There are all sorts of difficult questions regarding the identity of the servant and his relation to Israel, but the point seems to me pretty clear that ‘he’ participated in the suffering that was the consequence of God’s wrath against Israel. I would want to understand that primarily in historical terms: a righteous group within Israel shared undeservingly in the punishment of the nation as a whole, and their faithfulness to the point of death was seen as having redemptive effect. That is also basically the theology of the Maccabean martyrs. It provides a paradigm or metaphor for the New Testament’s understanding of the suffering of Jesus, in the first place, but also of the faithful community that follows him.

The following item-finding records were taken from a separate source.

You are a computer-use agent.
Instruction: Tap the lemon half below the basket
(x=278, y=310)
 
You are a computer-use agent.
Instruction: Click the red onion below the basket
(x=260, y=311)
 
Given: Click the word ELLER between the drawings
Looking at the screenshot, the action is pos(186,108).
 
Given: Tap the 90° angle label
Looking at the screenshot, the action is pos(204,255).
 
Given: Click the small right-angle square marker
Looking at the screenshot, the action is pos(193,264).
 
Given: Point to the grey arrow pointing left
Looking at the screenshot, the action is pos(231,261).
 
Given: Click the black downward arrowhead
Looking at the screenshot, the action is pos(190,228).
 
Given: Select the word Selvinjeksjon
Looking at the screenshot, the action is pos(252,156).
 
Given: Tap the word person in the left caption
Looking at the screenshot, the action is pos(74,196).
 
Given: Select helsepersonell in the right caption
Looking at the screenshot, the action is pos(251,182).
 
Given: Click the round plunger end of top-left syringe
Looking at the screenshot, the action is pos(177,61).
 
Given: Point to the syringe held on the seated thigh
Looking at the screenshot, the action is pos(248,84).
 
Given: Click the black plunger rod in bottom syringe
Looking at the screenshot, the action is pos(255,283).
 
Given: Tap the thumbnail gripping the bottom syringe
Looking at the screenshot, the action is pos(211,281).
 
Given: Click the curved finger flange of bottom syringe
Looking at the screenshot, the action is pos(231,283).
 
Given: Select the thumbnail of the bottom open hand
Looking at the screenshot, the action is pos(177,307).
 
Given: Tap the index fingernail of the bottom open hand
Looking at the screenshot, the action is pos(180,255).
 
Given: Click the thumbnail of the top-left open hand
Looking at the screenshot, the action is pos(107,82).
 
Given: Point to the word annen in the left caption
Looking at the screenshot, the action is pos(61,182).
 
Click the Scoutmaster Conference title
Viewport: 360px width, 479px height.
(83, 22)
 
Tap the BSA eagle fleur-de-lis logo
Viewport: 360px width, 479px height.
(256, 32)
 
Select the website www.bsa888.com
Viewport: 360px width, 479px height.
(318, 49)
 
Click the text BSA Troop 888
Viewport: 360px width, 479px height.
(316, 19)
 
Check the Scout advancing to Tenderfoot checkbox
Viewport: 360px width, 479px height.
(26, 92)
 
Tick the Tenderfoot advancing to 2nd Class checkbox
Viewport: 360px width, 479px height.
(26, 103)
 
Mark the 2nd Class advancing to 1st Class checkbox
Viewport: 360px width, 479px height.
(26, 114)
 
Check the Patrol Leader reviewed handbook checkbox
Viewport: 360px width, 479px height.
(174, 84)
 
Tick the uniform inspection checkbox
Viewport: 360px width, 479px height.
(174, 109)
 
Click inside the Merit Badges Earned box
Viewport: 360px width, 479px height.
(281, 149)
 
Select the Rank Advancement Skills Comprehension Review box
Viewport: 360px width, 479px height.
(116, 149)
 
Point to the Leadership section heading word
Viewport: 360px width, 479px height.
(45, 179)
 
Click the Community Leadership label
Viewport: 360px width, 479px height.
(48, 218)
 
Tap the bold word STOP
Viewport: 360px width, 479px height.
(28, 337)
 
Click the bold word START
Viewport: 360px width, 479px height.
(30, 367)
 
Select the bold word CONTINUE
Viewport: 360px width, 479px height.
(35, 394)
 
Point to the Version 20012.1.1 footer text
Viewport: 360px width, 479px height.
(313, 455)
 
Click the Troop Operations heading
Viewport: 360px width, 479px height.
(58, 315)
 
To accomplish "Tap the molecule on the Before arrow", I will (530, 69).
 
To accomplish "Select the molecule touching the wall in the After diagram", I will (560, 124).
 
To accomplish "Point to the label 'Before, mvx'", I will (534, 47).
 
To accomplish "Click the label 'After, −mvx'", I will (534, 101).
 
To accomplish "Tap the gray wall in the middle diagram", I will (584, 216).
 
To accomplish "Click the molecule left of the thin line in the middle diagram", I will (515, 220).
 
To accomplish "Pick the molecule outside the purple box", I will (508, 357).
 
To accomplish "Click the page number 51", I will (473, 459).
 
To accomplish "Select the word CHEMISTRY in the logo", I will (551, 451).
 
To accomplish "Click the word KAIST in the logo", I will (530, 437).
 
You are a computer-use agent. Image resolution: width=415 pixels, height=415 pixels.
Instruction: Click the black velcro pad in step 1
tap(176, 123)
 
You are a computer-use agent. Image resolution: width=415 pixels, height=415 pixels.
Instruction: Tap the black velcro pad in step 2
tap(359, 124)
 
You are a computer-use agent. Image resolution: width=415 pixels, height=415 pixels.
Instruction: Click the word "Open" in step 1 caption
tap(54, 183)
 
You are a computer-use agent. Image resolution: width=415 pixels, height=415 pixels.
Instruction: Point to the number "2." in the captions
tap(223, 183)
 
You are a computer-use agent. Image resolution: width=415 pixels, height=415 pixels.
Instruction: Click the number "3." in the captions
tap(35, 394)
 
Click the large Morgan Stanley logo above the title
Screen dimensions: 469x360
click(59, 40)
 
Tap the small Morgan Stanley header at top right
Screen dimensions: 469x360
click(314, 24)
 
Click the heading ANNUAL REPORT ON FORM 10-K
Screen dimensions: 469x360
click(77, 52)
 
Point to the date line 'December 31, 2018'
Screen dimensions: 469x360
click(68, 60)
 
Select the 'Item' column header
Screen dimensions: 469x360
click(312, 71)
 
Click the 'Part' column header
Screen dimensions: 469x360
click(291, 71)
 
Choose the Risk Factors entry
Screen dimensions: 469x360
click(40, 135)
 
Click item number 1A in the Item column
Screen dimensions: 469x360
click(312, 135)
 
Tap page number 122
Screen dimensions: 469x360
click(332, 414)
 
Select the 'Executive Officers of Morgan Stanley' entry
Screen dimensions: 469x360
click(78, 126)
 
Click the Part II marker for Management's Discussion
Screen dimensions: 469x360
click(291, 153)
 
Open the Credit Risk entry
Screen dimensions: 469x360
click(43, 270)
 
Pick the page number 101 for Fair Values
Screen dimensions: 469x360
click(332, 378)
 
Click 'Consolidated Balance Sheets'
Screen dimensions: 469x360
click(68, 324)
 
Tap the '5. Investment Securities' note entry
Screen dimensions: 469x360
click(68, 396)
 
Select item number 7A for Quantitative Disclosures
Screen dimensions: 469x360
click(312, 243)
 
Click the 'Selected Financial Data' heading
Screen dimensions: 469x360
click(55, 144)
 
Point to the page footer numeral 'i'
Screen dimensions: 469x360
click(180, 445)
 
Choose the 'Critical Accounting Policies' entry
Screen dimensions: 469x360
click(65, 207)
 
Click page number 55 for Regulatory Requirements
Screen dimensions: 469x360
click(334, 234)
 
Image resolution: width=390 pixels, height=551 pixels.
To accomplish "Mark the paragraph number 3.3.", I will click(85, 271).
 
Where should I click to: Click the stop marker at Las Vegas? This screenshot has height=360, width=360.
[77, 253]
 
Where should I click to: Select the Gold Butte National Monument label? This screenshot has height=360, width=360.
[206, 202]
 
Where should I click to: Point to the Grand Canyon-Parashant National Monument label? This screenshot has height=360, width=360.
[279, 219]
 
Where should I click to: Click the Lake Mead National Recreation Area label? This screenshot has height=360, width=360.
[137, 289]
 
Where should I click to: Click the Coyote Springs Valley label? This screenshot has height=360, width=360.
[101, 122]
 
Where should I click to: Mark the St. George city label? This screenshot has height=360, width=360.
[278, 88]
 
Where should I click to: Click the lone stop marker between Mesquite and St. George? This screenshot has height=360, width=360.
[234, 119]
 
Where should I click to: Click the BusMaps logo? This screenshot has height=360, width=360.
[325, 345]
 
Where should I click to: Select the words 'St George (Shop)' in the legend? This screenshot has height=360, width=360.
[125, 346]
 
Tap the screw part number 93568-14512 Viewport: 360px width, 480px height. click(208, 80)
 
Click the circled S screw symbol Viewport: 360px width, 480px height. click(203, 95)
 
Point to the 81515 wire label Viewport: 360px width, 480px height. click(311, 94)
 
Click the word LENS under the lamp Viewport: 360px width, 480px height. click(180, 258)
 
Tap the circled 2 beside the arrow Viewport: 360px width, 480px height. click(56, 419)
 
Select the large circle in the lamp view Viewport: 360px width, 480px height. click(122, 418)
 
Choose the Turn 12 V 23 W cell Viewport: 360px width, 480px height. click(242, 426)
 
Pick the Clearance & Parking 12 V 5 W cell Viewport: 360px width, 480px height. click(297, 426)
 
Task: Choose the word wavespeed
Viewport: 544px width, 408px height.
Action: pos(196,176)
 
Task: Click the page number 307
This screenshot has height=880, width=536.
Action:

I take your point, however, about this passage. It seems appropriate to distinguish between the intended punishment of sinful Israel and the collateral suffering of the righteous servant. The servant is not himself punished by God. That’s how it appeared to those who rejected him, but he was implicated in the punishment of Israel as a whole. In a sense there is a basic issue of theodicy here: why do the righteous suffer along with the wicked when God judges his people?
We cannot say, however, that his suffering was accidental: ‘Yet it was the will of the Lord to crush him; he has put him to grief…’ (53:10).
But does this meet your objections? The basic argument would be something like: i) God punishes sinful Israel through political-military catastrophe; ii) the servant is not punished, but by taking upon himself that suffering he makes himself an offering for the sins of many and the means by which the future of Israel is secured; and iii) this is in some way the outworking of the intention of YHWH.